Dear Readerers,
Well, we've been living in our new three-bedroom apartment in Gangnam for four weeks now. Normally I'd have taken some "after" pictures of this place and put them up on Facebook and this blog already, especially after the herculean effort Miss H and I put in to cleaning it. But between the two of us unwed slobs and our trouble-making cat, we can't keep our domicile photogenic for longer than five minutes.
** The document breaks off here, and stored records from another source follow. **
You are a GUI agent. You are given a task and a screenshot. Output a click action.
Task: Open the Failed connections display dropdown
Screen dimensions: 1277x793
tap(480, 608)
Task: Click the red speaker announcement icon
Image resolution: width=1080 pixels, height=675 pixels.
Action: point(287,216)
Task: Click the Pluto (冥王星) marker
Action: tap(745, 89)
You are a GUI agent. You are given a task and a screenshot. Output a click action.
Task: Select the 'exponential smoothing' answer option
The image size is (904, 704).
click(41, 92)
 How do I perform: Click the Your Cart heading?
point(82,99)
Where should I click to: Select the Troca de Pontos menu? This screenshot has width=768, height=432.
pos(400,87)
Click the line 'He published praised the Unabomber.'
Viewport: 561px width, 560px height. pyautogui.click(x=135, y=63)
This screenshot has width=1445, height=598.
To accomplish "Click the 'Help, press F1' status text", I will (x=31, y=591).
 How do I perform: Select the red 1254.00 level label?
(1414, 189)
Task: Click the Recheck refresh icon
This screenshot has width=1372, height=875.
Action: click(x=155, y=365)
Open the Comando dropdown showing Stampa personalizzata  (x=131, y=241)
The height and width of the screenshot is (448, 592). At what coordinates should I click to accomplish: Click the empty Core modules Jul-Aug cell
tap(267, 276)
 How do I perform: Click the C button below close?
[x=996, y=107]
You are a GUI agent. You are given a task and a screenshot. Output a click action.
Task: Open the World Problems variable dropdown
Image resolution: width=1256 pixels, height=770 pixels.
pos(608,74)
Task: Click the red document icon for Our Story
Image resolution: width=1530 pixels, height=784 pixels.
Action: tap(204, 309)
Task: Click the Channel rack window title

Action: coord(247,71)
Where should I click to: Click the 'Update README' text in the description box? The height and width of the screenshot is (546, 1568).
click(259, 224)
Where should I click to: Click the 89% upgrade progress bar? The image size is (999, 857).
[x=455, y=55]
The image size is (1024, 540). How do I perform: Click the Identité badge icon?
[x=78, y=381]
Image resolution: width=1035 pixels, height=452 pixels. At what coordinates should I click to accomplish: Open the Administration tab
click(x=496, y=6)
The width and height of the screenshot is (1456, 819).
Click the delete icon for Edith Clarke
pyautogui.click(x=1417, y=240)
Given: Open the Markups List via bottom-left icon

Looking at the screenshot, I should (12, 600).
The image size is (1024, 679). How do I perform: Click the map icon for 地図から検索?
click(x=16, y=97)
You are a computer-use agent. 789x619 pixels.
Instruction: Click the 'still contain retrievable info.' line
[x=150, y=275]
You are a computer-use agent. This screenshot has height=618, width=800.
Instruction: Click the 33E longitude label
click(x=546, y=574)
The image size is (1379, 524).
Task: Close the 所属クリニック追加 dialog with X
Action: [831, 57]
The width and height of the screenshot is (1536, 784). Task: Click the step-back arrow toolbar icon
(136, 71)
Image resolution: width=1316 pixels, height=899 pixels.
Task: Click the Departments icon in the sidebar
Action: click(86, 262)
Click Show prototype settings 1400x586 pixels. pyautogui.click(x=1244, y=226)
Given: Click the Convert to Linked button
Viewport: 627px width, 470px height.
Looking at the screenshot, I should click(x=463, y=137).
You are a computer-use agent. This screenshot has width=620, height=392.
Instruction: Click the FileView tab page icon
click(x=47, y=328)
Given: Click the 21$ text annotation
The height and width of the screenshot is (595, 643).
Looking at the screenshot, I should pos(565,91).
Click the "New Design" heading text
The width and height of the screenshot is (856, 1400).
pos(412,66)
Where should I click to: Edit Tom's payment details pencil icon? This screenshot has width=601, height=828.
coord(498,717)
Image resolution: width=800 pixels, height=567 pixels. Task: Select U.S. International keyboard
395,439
I'd also have taken some pictures of the apartment building and the surrounding neighborhood of Gaepo-dong and shown you those as well, but I'm waiting for the dang yellow dust to depart. It's been bad this season. It got started early, all the way back in February, and March is the peak season. Miss H and I have been keeping ourselves busy this month: social engagements, baseball games, trivia contests, and the like. I've managed to sneak in some more brewing with the guys, too—we should be bottling our latest creation, a robust honey-molasses porter, this very weekend. Last weekend I went out to a preseason baseball game (LG Twins vs. Kia Tigers) with some other Sejong professors, and the weather was gorgeous: warm, sunny, and clear. Today, however, we're planning on meeting our army doctor friend, Miss B, at Jamsil Sports Complex and watching another game (Twins vs. Doosan Bears) at 2:00. I just peeked outside and I can barely see the other apartment buildings, let alone the mountains in the distance. It's going to be another moist, hazy, yellowish—and therefore quite warm—day. Blurgh.
The April showers should wash all of this crap out of the air and leave everything nice and squeaky clean...before the summer humidity and the omnipresent Seoul smog creep back in, anyway. Maybe I'll get some pics of this apartment then. I should also have some news about my travel plans in summer and autumn and will tell you how our honey-molasses porter tastes. Until then, though...you'll just have to savor the mystery.
Sincerely,
The Postman
P.S. As bad as the yellow dust is here, it's still worse in China. This is what it looks like there this time of year. Tragic that the poor people living there (and here) have to suffer for the Chinese government's mismanagement of the environment...
I haven't touched Novel #3 since mid-February. I was compelled to shelve it during the Big Move to Gangnam. Moreover I don't really like the way it's going. Do you have any idea how tricky it is to write a party of twelve hardy adventurers out of a collapsing subterranean green-quartz temple without using every cliché known to humankind? I thought I had a pretty original idea, but (as has happened to me so many times) I'm getting that nasty, familiar, I'm-such-a-hack-writer feeling. Speculative fiction/alternative reality writers are more susceptible to this feeling than the more mainstream scribblers, I suspect. (Crime writers, too, probably. Jeez, they have a tough row to hoe. I'm glad I'm not one of them. Novel #14 or #15 is slated to have murder-mystery overtones, so I might have to brush up on my skills before then.)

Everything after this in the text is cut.